Thermoresponsive polymer gels can be applied as culture beds for cell sheets, drug release agents for drug delivery, and sensing materials. In general, the shrinkage behavior of thermoresponsive polymer gels is complex, and they may require much longer times than swelling to reach thermodynamically stable shrinkage states. This slow volume change during shrinkage is often a drawback in using reversible changes in polymer gel volumes with changing temperature for applications such as those described above, and attempts have been made to improve the shrinkage rates of polymer gels. However, using the conventional method results in a low density of the three-dimensional crosslinked network comprising the polymer gel, which weakens the mechanical properties of the polymer gel. In this study, we investigated the effects of monomer arrangement and composition for star-shaped polymers composed of N-isopropylacrylamide and N,N-dimethylacrylamide on the shrinkage behavior of gels comprising star-shaped polymers with the aim of increasing their shrinkage rates without reducing the network densities of the temperature-responsive polymer gels. Based on selective network decomposition by methanolysis and SAXS measurements, the network structures of the obtained spherical gels were found to be more homogeneous than those of polymer gels obtained by conventional free radical polymerization. These gels exhibited reversible volume changes in water, with low-temperature swelling and high-temperature shrinkage.

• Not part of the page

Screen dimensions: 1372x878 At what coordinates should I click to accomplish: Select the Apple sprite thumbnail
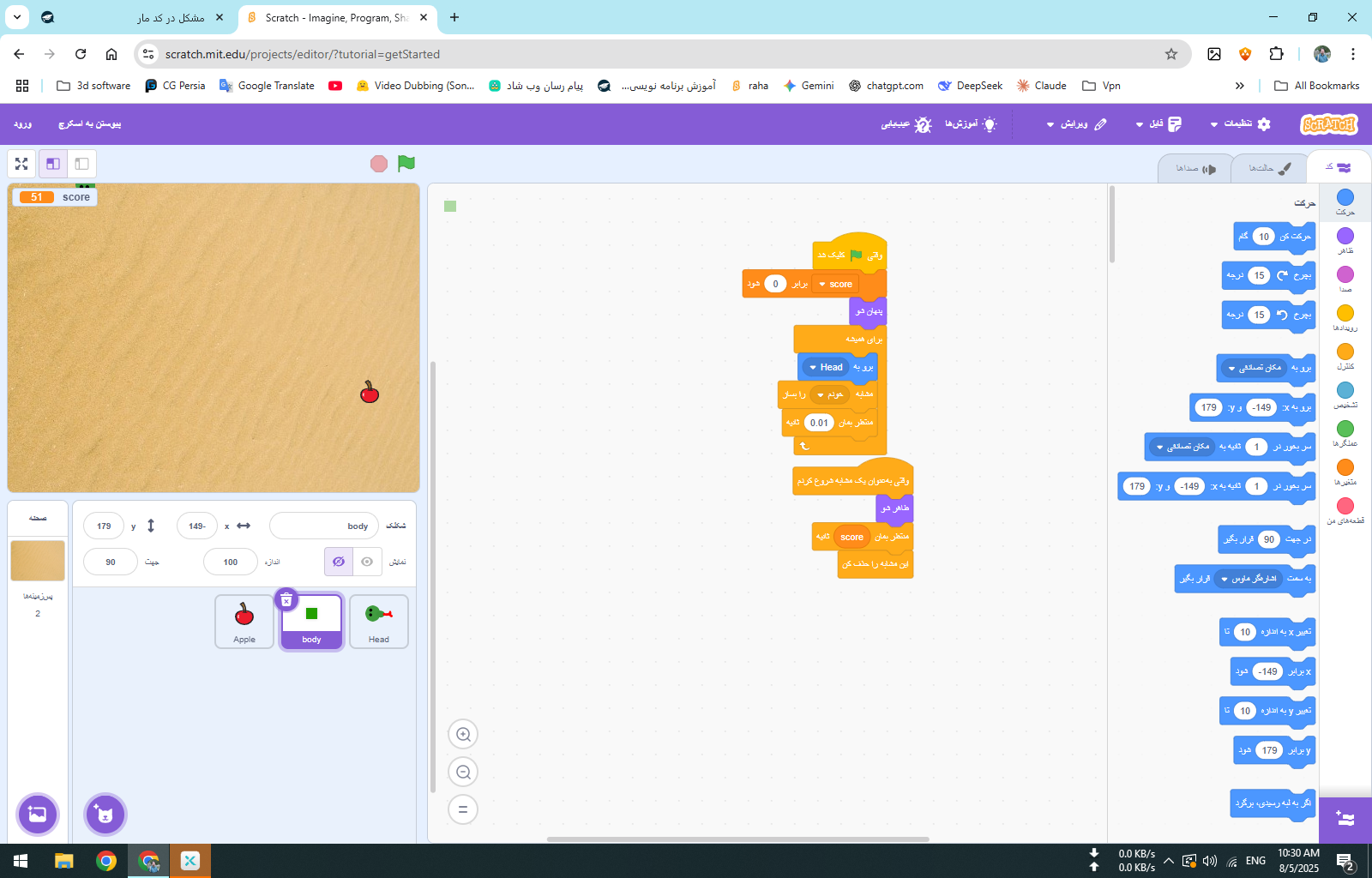point(244,621)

The rates of volume changes from a high temperature shrunken state to a low temperature swollen one were almost the same for all gels. However, the rates of volume changes from low-temperature swollen states to high-temperature shrunken states varied greatly depending on the compositions and sequences of monomers that made up the polymer networks. We confirmed that the introduction of more than 20% DMA as a block copolymer in the network suppressed phase separation and formation of a skin layer and the water inside the polymer gel drained smoothly to the outside, which resulted in an increase in the shrinkage speed.